Extracted material START

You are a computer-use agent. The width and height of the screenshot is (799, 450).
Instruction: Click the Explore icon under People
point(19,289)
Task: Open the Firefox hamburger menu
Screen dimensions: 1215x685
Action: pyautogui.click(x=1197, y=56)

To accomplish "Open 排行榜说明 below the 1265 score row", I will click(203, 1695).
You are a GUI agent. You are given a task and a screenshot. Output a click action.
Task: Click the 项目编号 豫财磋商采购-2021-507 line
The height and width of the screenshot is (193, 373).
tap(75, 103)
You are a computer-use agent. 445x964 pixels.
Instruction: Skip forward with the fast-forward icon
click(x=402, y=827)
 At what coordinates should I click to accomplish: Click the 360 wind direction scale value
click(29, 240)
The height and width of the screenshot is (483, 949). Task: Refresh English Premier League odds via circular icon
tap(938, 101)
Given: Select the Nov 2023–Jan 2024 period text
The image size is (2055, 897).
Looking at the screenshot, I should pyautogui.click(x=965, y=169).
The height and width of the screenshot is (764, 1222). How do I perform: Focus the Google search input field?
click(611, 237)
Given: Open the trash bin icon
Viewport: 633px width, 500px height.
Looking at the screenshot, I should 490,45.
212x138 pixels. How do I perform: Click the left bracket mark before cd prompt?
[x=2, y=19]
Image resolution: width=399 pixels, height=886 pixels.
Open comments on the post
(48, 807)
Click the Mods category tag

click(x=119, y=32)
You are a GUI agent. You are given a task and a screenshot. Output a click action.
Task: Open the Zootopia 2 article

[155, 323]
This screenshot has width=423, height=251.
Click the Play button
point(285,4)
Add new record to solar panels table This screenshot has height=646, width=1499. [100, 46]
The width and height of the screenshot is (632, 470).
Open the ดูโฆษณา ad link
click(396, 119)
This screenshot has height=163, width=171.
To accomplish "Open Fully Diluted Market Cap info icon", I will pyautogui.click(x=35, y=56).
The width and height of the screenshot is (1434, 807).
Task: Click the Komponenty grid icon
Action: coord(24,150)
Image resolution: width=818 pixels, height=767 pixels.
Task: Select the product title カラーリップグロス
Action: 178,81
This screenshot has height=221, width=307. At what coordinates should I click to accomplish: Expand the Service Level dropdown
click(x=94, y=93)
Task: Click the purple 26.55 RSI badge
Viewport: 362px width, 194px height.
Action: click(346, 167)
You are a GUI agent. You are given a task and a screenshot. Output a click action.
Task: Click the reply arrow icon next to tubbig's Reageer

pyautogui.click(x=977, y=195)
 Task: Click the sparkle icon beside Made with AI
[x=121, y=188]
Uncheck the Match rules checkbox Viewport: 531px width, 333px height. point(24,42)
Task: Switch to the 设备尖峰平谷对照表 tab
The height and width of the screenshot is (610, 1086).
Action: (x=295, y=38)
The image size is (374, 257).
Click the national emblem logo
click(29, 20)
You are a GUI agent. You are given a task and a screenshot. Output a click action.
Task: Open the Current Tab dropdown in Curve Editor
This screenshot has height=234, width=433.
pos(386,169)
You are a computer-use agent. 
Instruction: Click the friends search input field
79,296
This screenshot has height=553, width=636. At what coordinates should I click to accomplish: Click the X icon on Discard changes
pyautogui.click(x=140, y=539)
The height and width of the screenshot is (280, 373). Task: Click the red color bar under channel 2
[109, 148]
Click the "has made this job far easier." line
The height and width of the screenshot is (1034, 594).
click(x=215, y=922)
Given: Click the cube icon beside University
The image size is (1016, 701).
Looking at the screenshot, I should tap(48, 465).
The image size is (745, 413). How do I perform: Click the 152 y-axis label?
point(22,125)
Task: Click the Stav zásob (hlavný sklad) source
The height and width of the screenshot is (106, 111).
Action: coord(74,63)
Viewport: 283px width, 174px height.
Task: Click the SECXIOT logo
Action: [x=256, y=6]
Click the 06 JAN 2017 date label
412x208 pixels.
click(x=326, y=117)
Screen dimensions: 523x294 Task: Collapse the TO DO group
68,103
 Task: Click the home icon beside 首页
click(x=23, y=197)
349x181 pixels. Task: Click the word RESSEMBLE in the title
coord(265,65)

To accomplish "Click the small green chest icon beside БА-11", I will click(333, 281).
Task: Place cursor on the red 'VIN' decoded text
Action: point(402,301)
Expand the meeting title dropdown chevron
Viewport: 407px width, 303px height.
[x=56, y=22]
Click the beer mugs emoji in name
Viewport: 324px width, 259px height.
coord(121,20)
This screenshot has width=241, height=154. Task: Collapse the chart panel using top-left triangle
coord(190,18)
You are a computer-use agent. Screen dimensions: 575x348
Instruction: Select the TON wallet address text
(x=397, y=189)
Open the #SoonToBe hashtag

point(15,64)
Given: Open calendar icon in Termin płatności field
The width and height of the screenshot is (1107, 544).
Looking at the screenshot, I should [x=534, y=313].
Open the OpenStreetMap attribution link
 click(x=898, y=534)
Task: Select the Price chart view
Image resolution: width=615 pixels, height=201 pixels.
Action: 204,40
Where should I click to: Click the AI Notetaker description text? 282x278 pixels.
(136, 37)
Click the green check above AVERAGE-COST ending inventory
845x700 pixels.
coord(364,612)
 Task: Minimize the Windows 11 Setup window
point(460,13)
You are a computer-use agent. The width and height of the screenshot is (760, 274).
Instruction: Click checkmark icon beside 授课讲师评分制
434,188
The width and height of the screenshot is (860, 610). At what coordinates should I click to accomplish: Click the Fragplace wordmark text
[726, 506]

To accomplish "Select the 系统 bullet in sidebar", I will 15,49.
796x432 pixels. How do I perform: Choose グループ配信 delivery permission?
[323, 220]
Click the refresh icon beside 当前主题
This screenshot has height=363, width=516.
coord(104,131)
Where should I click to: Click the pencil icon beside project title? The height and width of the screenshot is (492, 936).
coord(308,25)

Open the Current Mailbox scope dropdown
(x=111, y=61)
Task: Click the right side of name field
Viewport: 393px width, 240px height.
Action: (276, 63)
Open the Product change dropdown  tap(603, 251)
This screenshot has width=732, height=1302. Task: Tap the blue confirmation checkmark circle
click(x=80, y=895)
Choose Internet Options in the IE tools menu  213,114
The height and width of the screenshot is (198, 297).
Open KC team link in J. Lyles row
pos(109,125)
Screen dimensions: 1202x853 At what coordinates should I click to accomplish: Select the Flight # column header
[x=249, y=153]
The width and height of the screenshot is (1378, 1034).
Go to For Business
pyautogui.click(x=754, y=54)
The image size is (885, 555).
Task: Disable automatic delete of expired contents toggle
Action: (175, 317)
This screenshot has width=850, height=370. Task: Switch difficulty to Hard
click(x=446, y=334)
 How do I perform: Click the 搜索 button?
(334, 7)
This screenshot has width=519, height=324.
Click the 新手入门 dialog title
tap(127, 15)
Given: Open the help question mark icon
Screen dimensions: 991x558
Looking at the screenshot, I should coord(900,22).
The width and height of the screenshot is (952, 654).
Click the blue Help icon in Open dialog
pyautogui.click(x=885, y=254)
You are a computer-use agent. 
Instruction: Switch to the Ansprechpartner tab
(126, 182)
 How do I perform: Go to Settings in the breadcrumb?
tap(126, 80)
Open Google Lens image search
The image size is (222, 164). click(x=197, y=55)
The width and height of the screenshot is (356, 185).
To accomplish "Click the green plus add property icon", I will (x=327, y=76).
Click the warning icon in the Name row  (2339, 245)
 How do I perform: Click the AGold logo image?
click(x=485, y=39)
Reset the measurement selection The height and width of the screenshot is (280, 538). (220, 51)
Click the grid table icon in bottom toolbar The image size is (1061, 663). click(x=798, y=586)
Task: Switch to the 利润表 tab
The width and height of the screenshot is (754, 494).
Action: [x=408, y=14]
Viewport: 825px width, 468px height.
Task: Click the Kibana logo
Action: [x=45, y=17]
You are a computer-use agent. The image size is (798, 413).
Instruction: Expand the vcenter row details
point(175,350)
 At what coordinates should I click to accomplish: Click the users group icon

Extracted material END

◆ Work item
From the entries above, extract only the lines running from the one containing "Reset the measurement" through the one containing "Task: Switch to the 利润表 tab", inclusive.

◆ Result for this exercise
Reset the measurement selection The height and width of the screenshot is (280, 538). (220, 51)
Click the grid table icon in bottom toolbar The image size is (1061, 663). click(x=798, y=586)
Task: Switch to the 利润表 tab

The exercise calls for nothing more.